Il m'a dit comment il avait fait les calculs dans sa tête – "J'avais beaucoup de temps libre, en plus nous n'avions pas de radio à l'époque" – et a calculé qu'il aurait besoin de prolonger son avantage de 10 minutes à 25 au début de la montée.

« J'ai toujours été largué dans les montagnes », m'a-t-il dit. « Même les tifosi n'ont pas pu m'aider en me poussant. Ils diraient: "Désolé Eros, tu es trop lourd." Donc pour moi, être le premier au sommet était un rêve.

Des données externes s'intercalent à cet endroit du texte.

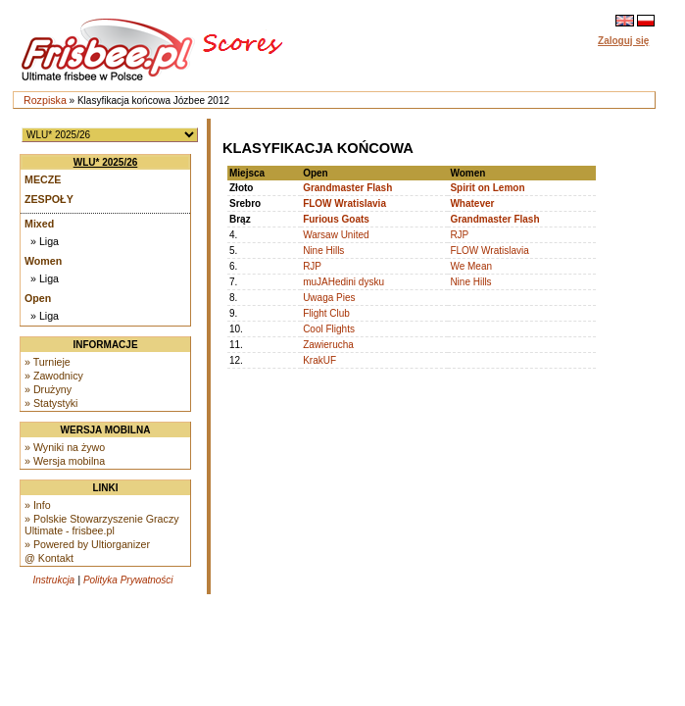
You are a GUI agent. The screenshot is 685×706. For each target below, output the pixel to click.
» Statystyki (50, 403)
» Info (37, 505)
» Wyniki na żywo (64, 447)
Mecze (42, 179)
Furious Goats (336, 219)
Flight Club (326, 313)
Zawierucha (328, 344)
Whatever (472, 203)
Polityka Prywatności (128, 580)
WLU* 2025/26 (105, 162)
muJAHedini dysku (343, 282)
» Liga (44, 241)
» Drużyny (48, 389)
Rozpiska (45, 100)
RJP (459, 234)
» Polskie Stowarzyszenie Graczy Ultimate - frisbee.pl (101, 524)
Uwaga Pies (329, 297)
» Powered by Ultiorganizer (87, 544)
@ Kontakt (48, 558)
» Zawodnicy (53, 375)
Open (37, 298)
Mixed (39, 223)
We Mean (471, 266)
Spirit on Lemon (487, 187)
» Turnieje (47, 362)
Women (43, 261)
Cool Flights (329, 329)
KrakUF (319, 360)
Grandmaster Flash (347, 187)
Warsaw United (335, 234)
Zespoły (48, 199)
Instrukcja (53, 580)
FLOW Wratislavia (344, 203)
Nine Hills (323, 250)
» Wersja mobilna (64, 461)
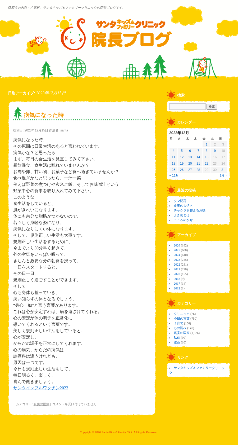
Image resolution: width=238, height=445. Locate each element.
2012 (177, 288)
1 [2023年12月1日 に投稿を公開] (207, 144)
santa (64, 130)
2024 (177, 255)
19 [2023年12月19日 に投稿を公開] (182, 163)
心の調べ (180, 328)
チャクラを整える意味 (189, 210)
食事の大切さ (183, 206)
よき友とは (182, 215)
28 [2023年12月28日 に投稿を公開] (198, 170)
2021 (177, 269)
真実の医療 (41, 404)
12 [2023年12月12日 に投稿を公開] (182, 157)
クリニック (182, 314)
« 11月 (174, 175)
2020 (177, 274)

‘Et c’est la beauté du cyclisme. Une montagne est plus grande que n'importe quel coureur, mais il vous est possible de la battre.'

À l'arrivée à Carpentras, Pantani avait récupéré 22 minutes pour terminer deuxième, mais c'est l'échappée de Poli qui a fait la une des journaux avec son mélange d'audace, de souffrance et de courage.

La plupart des échappées finissent par s'estomper comme un murmure dans une foule, mais elles réussissent de temps en temps.

Les plus longs et les plus solitaires – comme ceux de Viejo ou de Poli – nous rappellent qu'à l'ère des entreprises caractérisées par des gains marginaux et des avancées technologiques, un pari audacieux et têtu peut parfois suffire à gagner une course cycliste.